Participants will address a series of key topics, such as:
1. Transparency versus anonymity. The general practice in cultural anthropology is to protect the privacy of our local consultants. Institutional mechanisms in academia often even require anonymity as part of the ethical treatment of human subjects. By contrast, the general practice in journalism is to name sources in all but a limited set of cases. How do practitioners in both fields think about their ethical obligations to the people they work with? What tensions arise around questions of anonymity when journalists seek to cover stories in situations where anthropologists have worked? And how do anthropologists who want their research shared in the public sphere provide needed details while protecting the rights of their community sources?
2. Balance versus justice. Journalists find themselves under pressure to present both sides of a story.
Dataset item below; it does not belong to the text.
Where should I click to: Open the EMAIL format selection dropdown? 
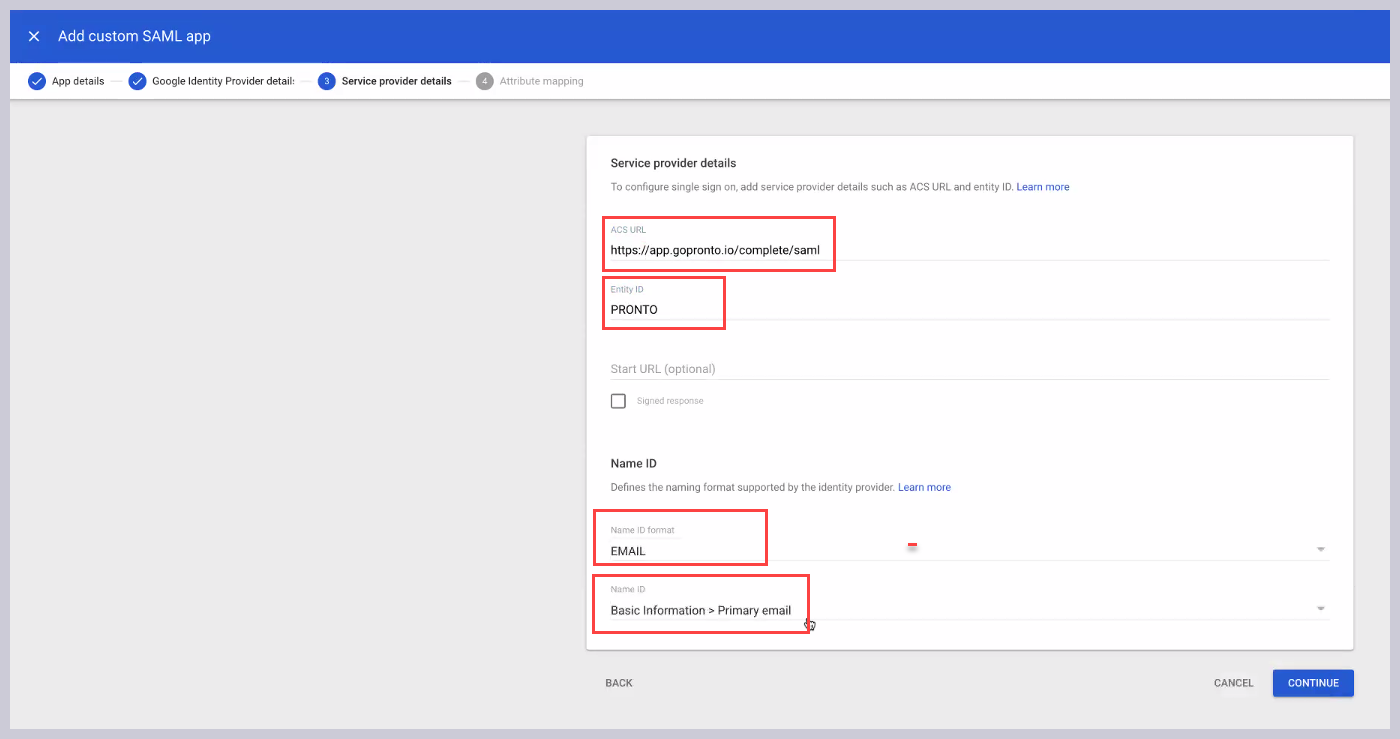[680, 550]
Anthropologists may think of balance differently: the point of much anthropological work is to showcase perspectives that otherwise might go unnoticed. What kinds of tensions of “balance” arise when journalists cover anthropological topics? What role do anthropologists find themselves playing when they conduct research on issues that have received extensive attention from the press?
3. Spin versus situated knowledge. How do journalists and anthropologists contend with the fact that those they draw on for information have particular kinds of stories they wish to tell? What ethical considerations arise when journalists and anthropologists offer accounts of the lived experiences of nonhuman animals who cannot participate in verbal encounters with the story-tellers? What counts as objectivity in journalistic and anthropological writing? How do journalists and anthropologists identify what should count as a “fact”?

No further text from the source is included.